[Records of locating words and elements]
******

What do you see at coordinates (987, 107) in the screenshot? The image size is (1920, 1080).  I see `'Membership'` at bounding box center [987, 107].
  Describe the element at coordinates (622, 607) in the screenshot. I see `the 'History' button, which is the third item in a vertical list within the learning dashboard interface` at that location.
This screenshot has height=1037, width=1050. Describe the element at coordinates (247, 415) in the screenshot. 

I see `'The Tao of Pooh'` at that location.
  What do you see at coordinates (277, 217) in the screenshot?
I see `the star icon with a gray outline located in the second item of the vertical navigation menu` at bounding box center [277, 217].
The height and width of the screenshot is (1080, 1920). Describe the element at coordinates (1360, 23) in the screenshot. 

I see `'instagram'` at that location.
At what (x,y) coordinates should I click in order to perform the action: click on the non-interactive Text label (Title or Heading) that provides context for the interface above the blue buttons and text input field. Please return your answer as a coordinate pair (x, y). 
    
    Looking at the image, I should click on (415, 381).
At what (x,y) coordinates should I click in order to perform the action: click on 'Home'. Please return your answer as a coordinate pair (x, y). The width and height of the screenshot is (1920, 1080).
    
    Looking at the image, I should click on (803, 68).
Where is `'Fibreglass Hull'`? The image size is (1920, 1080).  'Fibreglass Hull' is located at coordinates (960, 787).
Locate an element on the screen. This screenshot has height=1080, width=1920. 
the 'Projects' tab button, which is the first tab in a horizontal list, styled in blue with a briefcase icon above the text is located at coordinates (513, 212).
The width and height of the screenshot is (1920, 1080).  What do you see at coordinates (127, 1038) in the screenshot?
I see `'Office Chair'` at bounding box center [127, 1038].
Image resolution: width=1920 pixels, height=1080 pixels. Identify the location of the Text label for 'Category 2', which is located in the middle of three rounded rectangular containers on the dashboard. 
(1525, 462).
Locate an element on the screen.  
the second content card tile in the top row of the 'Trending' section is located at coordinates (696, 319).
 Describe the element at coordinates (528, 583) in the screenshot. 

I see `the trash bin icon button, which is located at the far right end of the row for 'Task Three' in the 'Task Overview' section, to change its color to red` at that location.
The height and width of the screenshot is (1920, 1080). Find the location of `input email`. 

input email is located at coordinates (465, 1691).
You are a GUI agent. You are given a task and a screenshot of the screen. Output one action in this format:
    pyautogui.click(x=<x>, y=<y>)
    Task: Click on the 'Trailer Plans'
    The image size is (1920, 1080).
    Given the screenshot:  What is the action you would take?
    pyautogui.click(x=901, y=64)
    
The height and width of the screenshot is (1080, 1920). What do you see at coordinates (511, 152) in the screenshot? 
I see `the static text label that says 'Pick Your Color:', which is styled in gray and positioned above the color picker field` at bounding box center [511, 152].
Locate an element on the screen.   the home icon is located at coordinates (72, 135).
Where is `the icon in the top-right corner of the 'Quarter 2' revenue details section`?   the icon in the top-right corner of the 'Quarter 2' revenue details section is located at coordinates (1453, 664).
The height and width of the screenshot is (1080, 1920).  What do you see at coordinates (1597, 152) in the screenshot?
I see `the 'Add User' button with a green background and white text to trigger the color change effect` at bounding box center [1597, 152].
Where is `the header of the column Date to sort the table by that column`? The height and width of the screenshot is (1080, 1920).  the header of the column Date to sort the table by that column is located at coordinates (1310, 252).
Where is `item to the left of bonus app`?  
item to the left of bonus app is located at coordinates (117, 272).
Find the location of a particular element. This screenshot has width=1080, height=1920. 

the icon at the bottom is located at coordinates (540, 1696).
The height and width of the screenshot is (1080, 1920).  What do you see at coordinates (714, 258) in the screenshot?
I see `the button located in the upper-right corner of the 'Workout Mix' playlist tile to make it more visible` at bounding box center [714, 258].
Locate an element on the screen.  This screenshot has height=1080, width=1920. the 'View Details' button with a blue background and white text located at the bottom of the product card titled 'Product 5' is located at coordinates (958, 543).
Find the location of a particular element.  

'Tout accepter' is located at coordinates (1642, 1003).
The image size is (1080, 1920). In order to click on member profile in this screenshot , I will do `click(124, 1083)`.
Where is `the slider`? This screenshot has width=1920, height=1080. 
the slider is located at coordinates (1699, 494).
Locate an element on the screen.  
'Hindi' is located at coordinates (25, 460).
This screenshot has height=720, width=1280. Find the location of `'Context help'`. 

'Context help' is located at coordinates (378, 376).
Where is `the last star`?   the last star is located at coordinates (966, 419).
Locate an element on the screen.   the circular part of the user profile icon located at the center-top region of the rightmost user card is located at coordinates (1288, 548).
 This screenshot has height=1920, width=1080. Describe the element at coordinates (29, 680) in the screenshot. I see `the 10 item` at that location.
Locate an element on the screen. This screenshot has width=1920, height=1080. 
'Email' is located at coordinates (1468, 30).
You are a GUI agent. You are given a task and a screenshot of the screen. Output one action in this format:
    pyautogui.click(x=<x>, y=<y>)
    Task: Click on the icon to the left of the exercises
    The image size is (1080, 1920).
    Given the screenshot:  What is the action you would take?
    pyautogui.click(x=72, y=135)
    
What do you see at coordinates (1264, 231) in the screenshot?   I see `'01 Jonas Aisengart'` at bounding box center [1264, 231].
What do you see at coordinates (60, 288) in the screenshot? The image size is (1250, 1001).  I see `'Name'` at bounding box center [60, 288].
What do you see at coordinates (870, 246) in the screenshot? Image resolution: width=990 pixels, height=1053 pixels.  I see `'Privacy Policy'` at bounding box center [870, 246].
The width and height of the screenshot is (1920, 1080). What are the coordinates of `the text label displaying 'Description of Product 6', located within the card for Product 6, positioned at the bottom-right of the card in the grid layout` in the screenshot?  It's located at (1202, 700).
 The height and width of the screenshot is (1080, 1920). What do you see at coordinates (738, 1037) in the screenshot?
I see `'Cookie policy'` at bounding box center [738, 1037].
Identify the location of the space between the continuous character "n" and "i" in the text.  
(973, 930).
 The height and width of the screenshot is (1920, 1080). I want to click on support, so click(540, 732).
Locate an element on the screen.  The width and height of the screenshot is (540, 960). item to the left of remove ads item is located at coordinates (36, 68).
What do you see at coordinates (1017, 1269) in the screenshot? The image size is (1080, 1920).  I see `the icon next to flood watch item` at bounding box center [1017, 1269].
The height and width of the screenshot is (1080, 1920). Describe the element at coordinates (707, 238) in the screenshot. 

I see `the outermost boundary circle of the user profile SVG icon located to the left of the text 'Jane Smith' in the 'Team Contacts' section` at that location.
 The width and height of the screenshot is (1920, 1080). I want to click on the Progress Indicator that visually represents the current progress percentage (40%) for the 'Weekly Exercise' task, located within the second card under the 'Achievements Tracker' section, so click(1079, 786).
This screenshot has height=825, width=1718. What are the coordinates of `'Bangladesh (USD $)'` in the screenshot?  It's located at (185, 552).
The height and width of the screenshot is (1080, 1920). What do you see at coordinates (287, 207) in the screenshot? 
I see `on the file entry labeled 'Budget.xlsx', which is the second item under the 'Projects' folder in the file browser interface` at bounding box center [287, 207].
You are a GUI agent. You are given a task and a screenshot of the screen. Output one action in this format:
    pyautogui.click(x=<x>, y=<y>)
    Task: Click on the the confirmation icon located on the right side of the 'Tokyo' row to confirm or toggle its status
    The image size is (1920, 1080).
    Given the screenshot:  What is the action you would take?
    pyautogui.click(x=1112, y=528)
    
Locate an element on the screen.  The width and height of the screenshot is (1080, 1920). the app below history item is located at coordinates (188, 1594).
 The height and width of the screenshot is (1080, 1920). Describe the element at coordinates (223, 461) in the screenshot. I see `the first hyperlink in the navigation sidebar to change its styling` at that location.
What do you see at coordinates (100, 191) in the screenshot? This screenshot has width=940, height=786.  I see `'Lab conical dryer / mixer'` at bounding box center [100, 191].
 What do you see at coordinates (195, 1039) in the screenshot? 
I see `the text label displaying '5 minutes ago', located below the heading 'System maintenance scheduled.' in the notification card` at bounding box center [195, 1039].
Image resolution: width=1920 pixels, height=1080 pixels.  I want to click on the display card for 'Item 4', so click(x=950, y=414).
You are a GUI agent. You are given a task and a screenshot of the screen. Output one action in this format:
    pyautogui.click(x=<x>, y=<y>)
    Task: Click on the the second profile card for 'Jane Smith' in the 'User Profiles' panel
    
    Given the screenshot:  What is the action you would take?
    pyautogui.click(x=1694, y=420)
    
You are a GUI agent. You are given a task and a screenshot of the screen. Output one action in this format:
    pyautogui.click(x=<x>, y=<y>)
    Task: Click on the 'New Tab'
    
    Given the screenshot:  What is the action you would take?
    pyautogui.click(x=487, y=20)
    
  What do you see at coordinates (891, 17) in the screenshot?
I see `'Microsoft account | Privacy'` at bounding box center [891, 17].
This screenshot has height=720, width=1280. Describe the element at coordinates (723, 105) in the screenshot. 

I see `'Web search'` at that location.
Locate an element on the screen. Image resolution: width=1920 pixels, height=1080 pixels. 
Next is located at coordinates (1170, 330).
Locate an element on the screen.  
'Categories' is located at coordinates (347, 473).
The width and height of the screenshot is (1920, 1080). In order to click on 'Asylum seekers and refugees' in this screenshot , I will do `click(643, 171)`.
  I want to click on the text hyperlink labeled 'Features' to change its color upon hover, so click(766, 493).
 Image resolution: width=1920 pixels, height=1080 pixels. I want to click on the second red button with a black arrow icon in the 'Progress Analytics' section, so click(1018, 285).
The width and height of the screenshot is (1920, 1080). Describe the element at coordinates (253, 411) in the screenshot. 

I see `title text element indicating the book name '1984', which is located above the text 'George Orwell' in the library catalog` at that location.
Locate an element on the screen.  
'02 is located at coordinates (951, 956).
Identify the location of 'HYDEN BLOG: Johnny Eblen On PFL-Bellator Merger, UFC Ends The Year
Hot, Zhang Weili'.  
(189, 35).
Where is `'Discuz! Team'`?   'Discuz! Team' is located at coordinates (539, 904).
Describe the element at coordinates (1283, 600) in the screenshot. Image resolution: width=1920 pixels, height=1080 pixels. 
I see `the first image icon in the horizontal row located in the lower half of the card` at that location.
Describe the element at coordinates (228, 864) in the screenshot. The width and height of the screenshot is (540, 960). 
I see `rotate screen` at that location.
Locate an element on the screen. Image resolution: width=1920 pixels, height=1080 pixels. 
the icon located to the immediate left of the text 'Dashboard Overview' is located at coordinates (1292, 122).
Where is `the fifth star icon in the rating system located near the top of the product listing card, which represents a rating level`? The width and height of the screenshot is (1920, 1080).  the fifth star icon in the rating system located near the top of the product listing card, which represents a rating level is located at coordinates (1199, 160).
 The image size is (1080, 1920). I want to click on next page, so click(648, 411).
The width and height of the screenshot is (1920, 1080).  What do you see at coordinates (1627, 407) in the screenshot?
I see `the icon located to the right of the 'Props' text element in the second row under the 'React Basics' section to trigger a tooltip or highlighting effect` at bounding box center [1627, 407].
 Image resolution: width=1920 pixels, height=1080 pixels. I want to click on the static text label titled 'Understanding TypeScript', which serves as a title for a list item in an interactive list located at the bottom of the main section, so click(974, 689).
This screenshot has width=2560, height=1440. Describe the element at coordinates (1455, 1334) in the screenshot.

******

• _Written request_
Switch "particular element" to "specific element" in the lines from the one containing "coordinates (1310, 252)." through the one containing "the icon at", inclusive. Write out only those lines again, leaving everything else in them unchanged.

• _Solution to this problem_
Where is `the header of the column Date to sort the table by that column`? The height and width of the screenshot is (1080, 1920).  the header of the column Date to sort the table by that column is located at coordinates (1310, 252).
Where is `item to the left of bonus app`?  
item to the left of bonus app is located at coordinates (117, 272).
Find the location of a specific element. This screenshot has width=1080, height=1920. 

the icon at the bottom is located at coordinates (540, 1696).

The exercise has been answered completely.